1 The Purpose of Data Analytics
In this chapter, we’ll explore the fundamental purpose and scope of data analytics. By the end of this chapter, you will understand:
- The distinction between correlation and causation
- How patterns emerge from randomness
- The difference between population and sample data
- The two primary goals of statistical analysis
- The philosophical divide between frequentist and Bayesian approaches
1.1 What Is Data Analytics Really About?
Data analytics is fundamentally about understanding cause and effect relationships in the world. While it’s easy to observe that two variables move together—that they are correlated—establishing causation is far more challenging and far more valuable.
Consider a simple example: we might observe that ice cream sales and drowning incidents are correlated. They both increase during summer months. But does ice cream cause drowning? Of course not. Both are caused by a third factor: warm weather, which leads people to buy ice cream and also to swim more frequently.
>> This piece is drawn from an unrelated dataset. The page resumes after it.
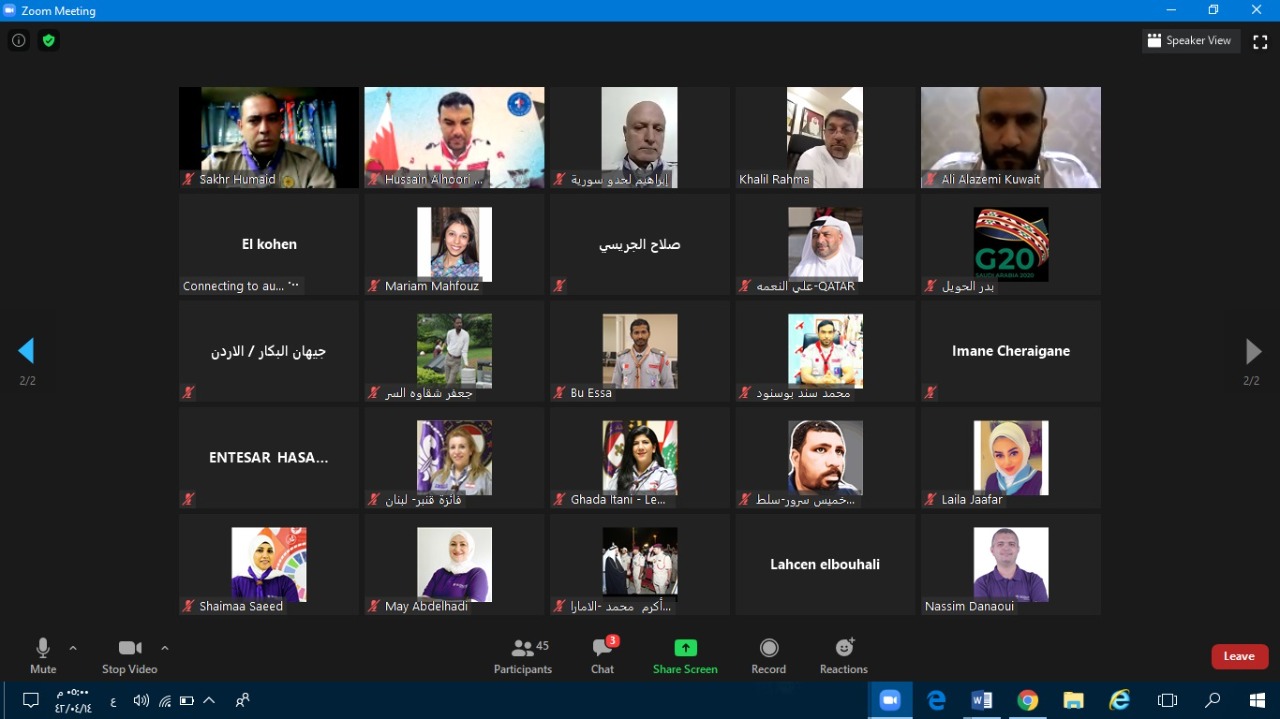Screen dimensions: 1280x719
Task: Stop the camera video
Action: 129,656
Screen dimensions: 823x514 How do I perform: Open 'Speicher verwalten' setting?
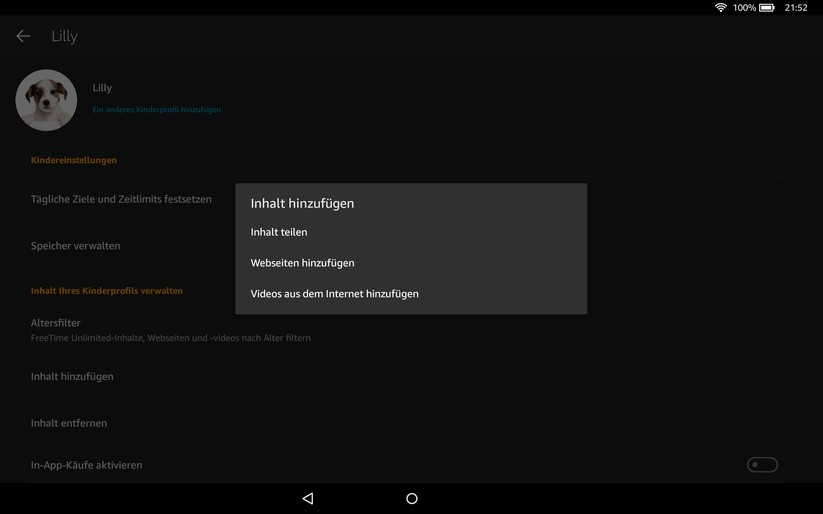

The distinction between correlation and causation is not merely academic—it has profound implications for how we understand the world and make decisions. Consider the famous closing lines of Robert Frost’s poem “The Road Not Taken”:
Two roads diverged in a wood, and I—
I took the one less traveled by,
And that has made all the difference.
Frost claims that taking the road less traveled “made all the difference” to his life. But as statisticians, we must ask: how does he know? To establish causation, we would need a counterfactual—an alternative version of his life where he took the other road. Without observing this counterfactual, Frost cannot definitively claim that his choice caused the difference in his life’s trajectory. Perhaps his life would have turned out similarly regardless of which road he chose. Or perhaps taking the more traveled road would have led to even better outcomes.
This challenge—the impossibility of observing counterfactuals in our own lives—is precisely what makes causal inference so difficult and why rigorous statistical methods are essential.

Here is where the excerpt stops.